I am trying to make a progress bar using tqdm for an asyncio function. I've tried following the guidance at:
tqdm for asyncio
and
asyncio with tqdm
and
tqdm and coroutines
Here's my code, which is running in a jupyter notebook:
import pandas as pd
from pandas_datareader import data as pdr
import asyncio
# import tqdm
from tqdm.asyncio import tqdm
async def get_prices(index, row):
try:
prices = pdr.get_data_yahoo(row['Symbol'], row['Start'], row['End'])
except Exception as e:
print('Error',e,row['Symbol'],row['Date'])
return
prices['Symbol'] = row['Symbol']
prices['Key'] = index
return prices
async def get_stock_data(df):
# data = await asyncio.gather(*[get_prices(index, row) for index, row in df.iterrows()])
# data = [await f for f in tqdm(asyncio.as_completed([get_prices(index, row) for index, row in df.iterrows()]), total=len(df)]
flist = [get_prices(index, row) for index, row in df.iterrows()]

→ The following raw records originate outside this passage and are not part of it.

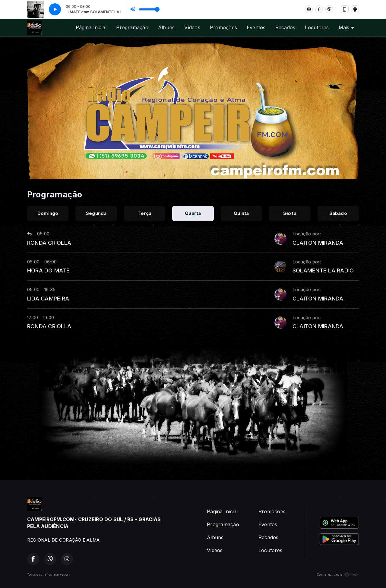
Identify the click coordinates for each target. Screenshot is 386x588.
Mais (346, 27)
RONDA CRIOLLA (49, 243)
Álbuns (166, 27)
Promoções (223, 27)
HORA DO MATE (48, 270)
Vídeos (192, 27)
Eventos (256, 27)
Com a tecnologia (338, 574)
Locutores (317, 27)
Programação (132, 27)
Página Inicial (91, 27)
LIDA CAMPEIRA (48, 298)
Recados (285, 27)
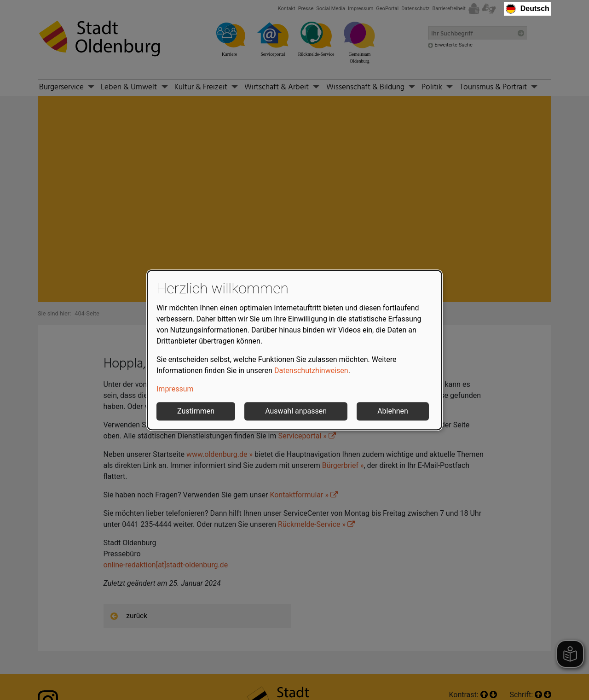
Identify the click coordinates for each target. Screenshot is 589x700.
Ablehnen (393, 411)
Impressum (175, 389)
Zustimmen (196, 411)
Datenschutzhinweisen (311, 370)
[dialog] (294, 350)
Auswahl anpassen (296, 411)
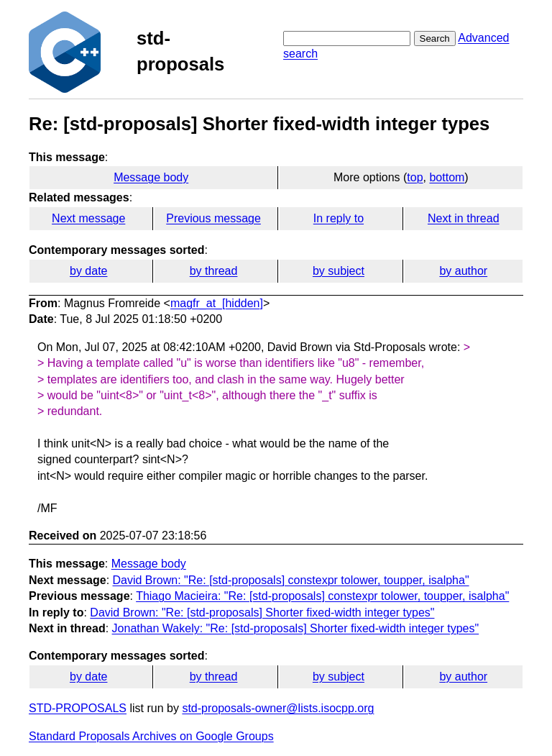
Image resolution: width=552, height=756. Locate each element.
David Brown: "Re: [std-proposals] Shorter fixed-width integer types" (262, 612)
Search (435, 38)
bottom (446, 177)
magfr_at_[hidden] (216, 303)
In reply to (339, 218)
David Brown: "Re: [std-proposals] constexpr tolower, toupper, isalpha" (291, 580)
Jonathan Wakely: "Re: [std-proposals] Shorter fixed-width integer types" (295, 628)
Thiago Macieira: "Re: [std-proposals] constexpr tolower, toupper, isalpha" (322, 596)
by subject (339, 270)
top (415, 177)
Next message (88, 218)
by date (88, 270)
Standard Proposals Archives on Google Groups (151, 736)
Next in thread (464, 218)
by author (463, 270)
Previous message (213, 218)
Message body (151, 177)
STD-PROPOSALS (78, 708)
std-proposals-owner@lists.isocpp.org (277, 708)
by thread (213, 270)
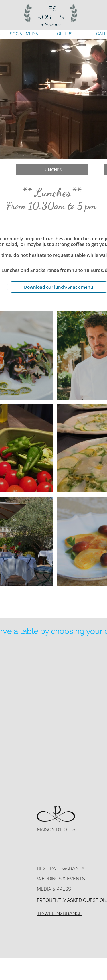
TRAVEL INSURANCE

data = [await f for f in tqdm.as_completed(flist, total=len(df))]
return data
stocks = ['IBM', 'AAPL', 'C', 'ACTG', 'ACVA', 'ACWI', 'ACWX', 'ACXP', 'ADAG', 'ADAL', 'IBET', 'IBEX', 'IBKR', 'IBOC', 'IBRX', 'IBTB', 'IBTD', 'IBTE', 'IBTF', 'IBTG', 'IBTH', 'IBTI', 'IBTJ', 'IBTK', 'IBTL', 'IBTM', 'IBTX', 'ICAD', 'ICCC', 'ICCH', 'ICCM', 'ICFI', 'ICHR', 'ICLK', 'ICLN', 'ICLR', 'ICMB', 'ICPT', 'ICUI', 'ICVX', 'IDAI', 'IDBA', 'IDCC', 'IDEX', 'IDLB', 'IDN', 'IDRA', 'IDXX', 'IDYA', 'IEA', 'IEAWW', 'IEF', 'IEI', 'IEP', 'IESC', 'IEUS', 'IFBD', 'IFGL', 'IFRX', 'IFV', 'IGAC', 'IGACU', 'IGACW', 'IGF', 'IGIB', 'IGIC', 'IGICW', 'IGMS', 'IGNY', 'IGNYU', 'IGNYW', 'IGOV', 'IGSB', 'IGTA', 'IGTAR', 'IGTAU', 'IGTAW', 'IHRT', 'IHYF', 'III', 'IIII', 'IIIIU', 'IIIIW', 'IIIV', 'IINN', 'IINNW', 'IIVI', 'IIVIP', 'IJT', 'IKNA', 'IKT', 'ILAG', 'ILMN', 'ILPT', 'IMAB', 'IMAC', 'IMACW', 'IMAQ', 'IMAQR', 'IMAQU', 'IMAQW', 'IMBI', 'IMBIL', 'IMCC', 'IMCR', 'IMCV', 'IMGN', 'IMGO', 'IMKTA', 'IMMP', 'IMMR', 'IMMX', 'IMNM', 'IMOS', 'IMPL', 'IMPP', 'IMPPP', 'IMRA', 'IMRN', 'IMRX', 'IMTE', 'IMTX', 'IMTXW', 'IMUX', 'IMV', 'IMVT', 'IMXI', 'INAB', 'INBK', 'INBKZ', 'INBX', 'INCR', 'INCY', 'INDB', 'INDI', 'INDIW', 'INDP', 'INDT', 'INDY', 'INFI', 'INFN', 'INGN', 'INKA', 'INKAU', 'INKAW', 'INKT', 'INM', 'INMB', 'INMD', 'INNV', 'INO', 'INOD', 'INPX', 'INSE', 'INSG', 'INSM', 'INTA', 'INTC', 'INTE', 'INTEU', 'INTEW', 'INTG', 'INTR', 'INTU', 'INTZ', 'INVA', 'INVE', 'INVO', 'INVZ', 'INVZW', 'INZY', 'IOAC', 'IOACU', 'IOACW', 'IOBT', 'IONM', 'IONR', 'IONS', 'IOSP', 'IOVA', 'IPA', 'IPAR', 'IPAX', 'IPAXU', 'IPAXW', 'IPDN', 'IPGP', 'IPHA', 'IPKW', 'IPSC', 'IPVI', 'IPVIU', 'IPVIW', 'IPW', 'IPWR', 'IPX', 'IQ', 'IQMD', 'IQMDU', 'IQMDW', 'IRAA', 'IRAAU', 'IRAAW', 'IRBT', 'IRDM', 'IREN', 'IRIX', 'IRMD', 'IROQ', 'IRTC', 'IRWD', 'ISAA', 'ISDX', 'ISEE']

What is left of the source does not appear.